Each record below needs to be written out exactly as it appears.

--- Provided entries Enclosed Below ---

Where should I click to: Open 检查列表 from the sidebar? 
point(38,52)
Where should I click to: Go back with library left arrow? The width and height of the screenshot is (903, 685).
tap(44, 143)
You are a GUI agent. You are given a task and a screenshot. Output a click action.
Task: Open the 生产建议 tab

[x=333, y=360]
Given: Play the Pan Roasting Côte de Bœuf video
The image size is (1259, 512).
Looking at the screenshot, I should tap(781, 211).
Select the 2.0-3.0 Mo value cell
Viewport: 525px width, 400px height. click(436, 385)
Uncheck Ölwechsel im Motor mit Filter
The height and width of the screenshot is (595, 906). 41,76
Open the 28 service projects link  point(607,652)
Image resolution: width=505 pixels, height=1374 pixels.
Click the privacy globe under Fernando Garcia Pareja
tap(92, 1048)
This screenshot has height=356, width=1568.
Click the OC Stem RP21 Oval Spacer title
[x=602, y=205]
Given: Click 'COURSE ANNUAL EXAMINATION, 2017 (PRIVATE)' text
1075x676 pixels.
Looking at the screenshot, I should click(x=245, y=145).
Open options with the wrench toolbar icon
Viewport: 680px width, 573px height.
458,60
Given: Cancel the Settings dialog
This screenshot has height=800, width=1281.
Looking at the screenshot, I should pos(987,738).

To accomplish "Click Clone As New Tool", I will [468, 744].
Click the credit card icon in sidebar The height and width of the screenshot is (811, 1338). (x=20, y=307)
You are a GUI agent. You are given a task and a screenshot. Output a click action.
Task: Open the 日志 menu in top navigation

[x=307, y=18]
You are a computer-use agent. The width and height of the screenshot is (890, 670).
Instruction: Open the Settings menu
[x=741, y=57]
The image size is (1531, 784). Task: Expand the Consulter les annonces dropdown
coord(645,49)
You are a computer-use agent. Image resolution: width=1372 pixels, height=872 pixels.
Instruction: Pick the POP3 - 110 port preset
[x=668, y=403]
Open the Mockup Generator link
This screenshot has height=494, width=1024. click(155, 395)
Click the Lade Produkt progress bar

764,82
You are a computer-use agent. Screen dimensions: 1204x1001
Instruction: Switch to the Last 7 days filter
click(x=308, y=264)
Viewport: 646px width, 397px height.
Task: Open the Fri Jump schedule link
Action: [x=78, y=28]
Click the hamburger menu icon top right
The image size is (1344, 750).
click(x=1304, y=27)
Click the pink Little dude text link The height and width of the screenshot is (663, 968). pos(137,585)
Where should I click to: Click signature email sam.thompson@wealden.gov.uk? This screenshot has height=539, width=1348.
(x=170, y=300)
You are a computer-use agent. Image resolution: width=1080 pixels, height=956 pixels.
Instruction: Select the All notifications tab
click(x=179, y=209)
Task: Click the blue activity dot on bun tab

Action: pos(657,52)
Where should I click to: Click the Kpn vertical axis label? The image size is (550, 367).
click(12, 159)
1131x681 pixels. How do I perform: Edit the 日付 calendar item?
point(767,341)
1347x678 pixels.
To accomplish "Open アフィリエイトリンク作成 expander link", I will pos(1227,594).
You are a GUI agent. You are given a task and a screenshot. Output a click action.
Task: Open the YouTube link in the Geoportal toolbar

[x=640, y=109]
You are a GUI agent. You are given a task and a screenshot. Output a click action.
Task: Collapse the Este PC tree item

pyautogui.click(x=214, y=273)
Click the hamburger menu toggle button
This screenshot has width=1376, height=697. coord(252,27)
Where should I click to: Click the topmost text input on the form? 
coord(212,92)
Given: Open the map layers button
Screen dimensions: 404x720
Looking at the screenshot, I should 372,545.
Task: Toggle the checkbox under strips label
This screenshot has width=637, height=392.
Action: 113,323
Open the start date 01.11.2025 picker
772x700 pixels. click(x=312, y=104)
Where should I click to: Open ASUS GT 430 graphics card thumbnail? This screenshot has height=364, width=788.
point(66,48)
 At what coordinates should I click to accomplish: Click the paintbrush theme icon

--- End of Enclosed Provided entries ---

Completed task
Where should I click to: Open 检查列表 from the sidebar? 
point(38,52)
Where should I click to: Go back with library left arrow? The width and height of the screenshot is (903, 685).
tap(44, 143)
You are a GUI agent. You are given a task and a screenshot. Output a click action.
Task: Open the 生产建议 tab

[x=333, y=360]
Given: Play the Pan Roasting Côte de Bœuf video
The image size is (1259, 512).
Looking at the screenshot, I should tap(781, 211).
Select the 2.0-3.0 Mo value cell
Viewport: 525px width, 400px height. click(436, 385)
Uncheck Ölwechsel im Motor mit Filter
The height and width of the screenshot is (595, 906). 41,76
Open the 28 service projects link  point(607,652)
Image resolution: width=505 pixels, height=1374 pixels.
Click the privacy globe under Fernando Garcia Pareja
tap(92, 1048)
This screenshot has height=356, width=1568.
Click the OC Stem RP21 Oval Spacer title
[x=602, y=205]
Given: Click 'COURSE ANNUAL EXAMINATION, 2017 (PRIVATE)' text
1075x676 pixels.
Looking at the screenshot, I should click(x=245, y=145).
Open options with the wrench toolbar icon
Viewport: 680px width, 573px height.
458,60
Given: Cancel the Settings dialog
This screenshot has height=800, width=1281.
Looking at the screenshot, I should pos(987,738).

To accomplish "Click Clone As New Tool", I will [468, 744].
Click the credit card icon in sidebar The height and width of the screenshot is (811, 1338). (x=20, y=307)
You are a GUI agent. You are given a task and a screenshot. Output a click action.
Task: Open the 日志 menu in top navigation

[x=307, y=18]
You are a computer-use agent. The width and height of the screenshot is (890, 670).
Instruction: Open the Settings menu
[x=741, y=57]
The image size is (1531, 784). Task: Expand the Consulter les annonces dropdown
coord(645,49)
You are a computer-use agent. Image resolution: width=1372 pixels, height=872 pixels.
Instruction: Pick the POP3 - 110 port preset
[x=668, y=403]
Open the Mockup Generator link
This screenshot has height=494, width=1024. click(155, 395)
Click the Lade Produkt progress bar

764,82
You are a computer-use agent. Screen dimensions: 1204x1001
Instruction: Switch to the Last 7 days filter
click(x=308, y=264)
Viewport: 646px width, 397px height.
Task: Open the Fri Jump schedule link
Action: [x=78, y=28]
Click the hamburger menu icon top right
The image size is (1344, 750).
click(x=1304, y=27)
Click the pink Little dude text link The height and width of the screenshot is (663, 968). pos(137,585)
Where should I click to: Click signature email sam.thompson@wealden.gov.uk? This screenshot has height=539, width=1348.
(x=170, y=300)
You are a computer-use agent. Image resolution: width=1080 pixels, height=956 pixels.
Instruction: Select the All notifications tab
click(x=179, y=209)
Task: Click the blue activity dot on bun tab

Action: pos(657,52)
Where should I click to: Click the Kpn vertical axis label? The image size is (550, 367).
click(12, 159)
1131x681 pixels. How do I perform: Edit the 日付 calendar item?
point(767,341)
1347x678 pixels.
To accomplish "Open アフィリエイトリンク作成 expander link", I will pos(1227,594).
You are a GUI agent. You are given a task and a screenshot. Output a click action.
Task: Open the YouTube link in the Geoportal toolbar

[x=640, y=109]
You are a GUI agent. You are given a task and a screenshot. Output a click action.
Task: Collapse the Este PC tree item

pyautogui.click(x=214, y=273)
Click the hamburger menu toggle button
This screenshot has width=1376, height=697. coord(252,27)
Where should I click to: Click the topmost text input on the form? 
coord(212,92)
Given: Open the map layers button
Screen dimensions: 404x720
Looking at the screenshot, I should 372,545.
Task: Toggle the checkbox under strips label
This screenshot has width=637, height=392.
Action: 113,323
Open the start date 01.11.2025 picker
772x700 pixels. click(x=312, y=104)
Where should I click to: Open ASUS GT 430 graphics card thumbnail? This screenshot has height=364, width=788.
point(66,48)
 At what coordinates should I click to accomplish: Click the paintbrush theme icon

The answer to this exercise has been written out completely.